En conclusion : une performance collective renforcée
En cultivant la conscience et la maîtrise de vos émotions, vous libérez un potentiel énorme pour votre organisation.
Vous contribuez à créer un environnement dans lequel vos collaborateurs osent parler de leurs ressentis, prendre des initiatives et s’impliquer durablement.
Un climat de confiance fait baisser la tension, prévient l’épuisement et favorise une prise de décision plus cohérente.
Mon témoignage au début illustre à quel point on peut se faire piéger par l’illusion du « leader infaillible ».
j'ai appris, au prix d’un épuisement, que reconnaître ses vulnérabilités et comprendre son monde émotionnel ne retire rien à la légitimité d’un décideur.
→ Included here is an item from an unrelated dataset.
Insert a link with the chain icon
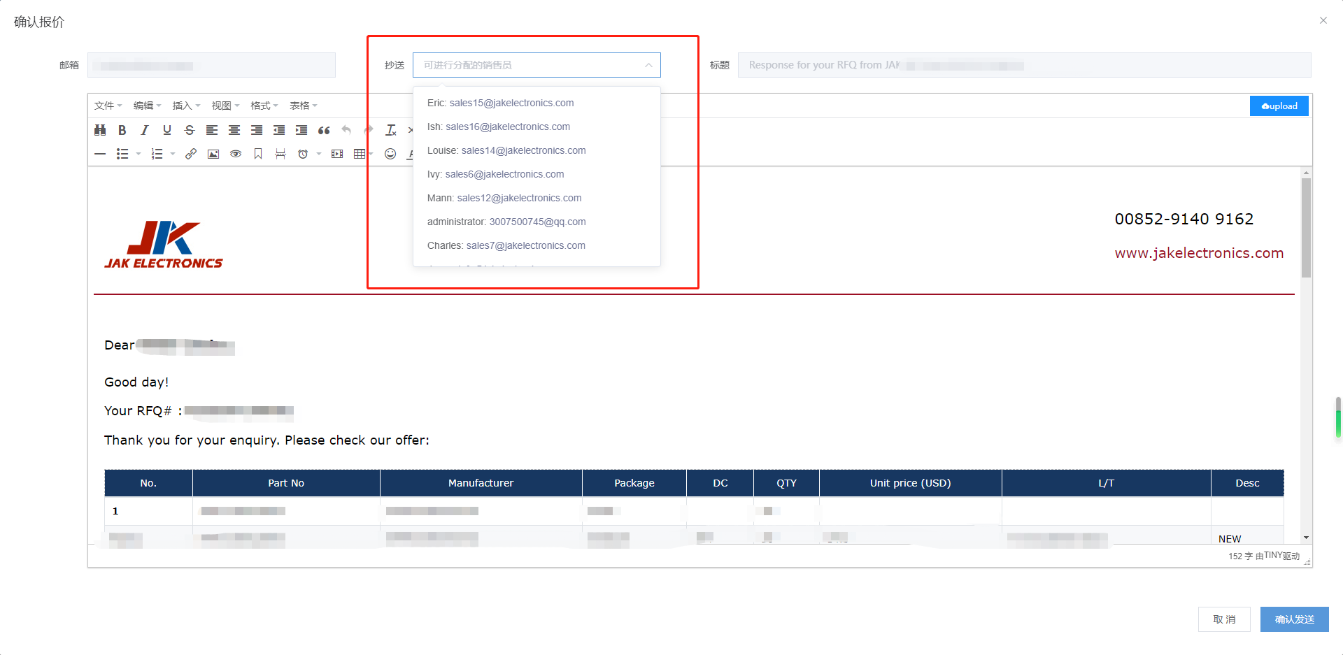This screenshot has height=655, width=1343. click(x=190, y=154)
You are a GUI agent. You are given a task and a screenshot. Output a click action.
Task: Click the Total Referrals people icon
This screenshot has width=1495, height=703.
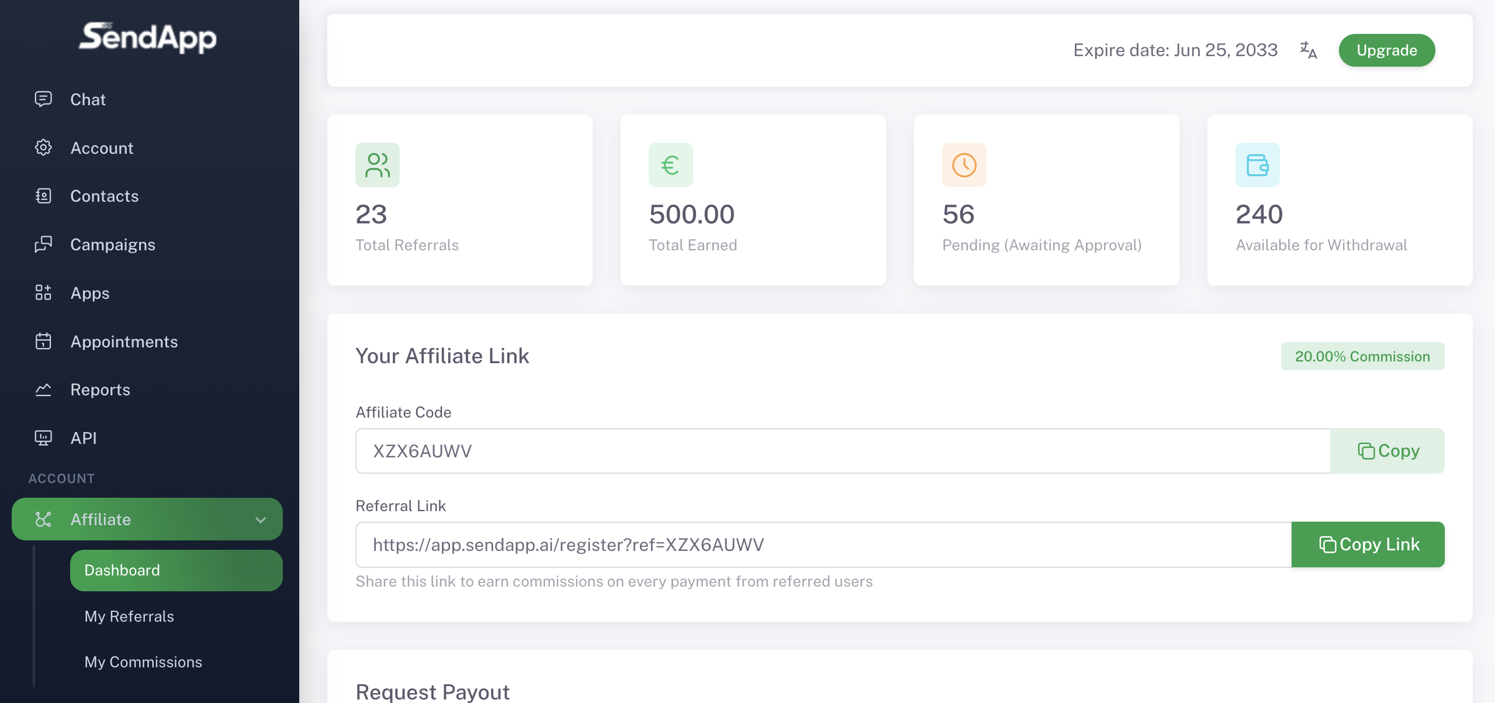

Au contraire, cela aide à grandir, à créer un environnement plus équilibré et à donner envie à ses équipes de le suivre.
En bref, développer un leadership authentique basé sur la conscience de soi et la gestion saine de vos émotions, c’est non seulement humainement gratifiant, mais c’est aussi un vrai atout pour la performance de votre entreprise.
Vous consolidez ainsi votre crédibilité et vous inspirez la confiance.
Vos collaborateurs percevront qu’ils peuvent venir vous voir sans craindre d’être jugés, et les conflits perdent peu à peu leur caractère insidieux pour devenir de vraies occasions de progrès.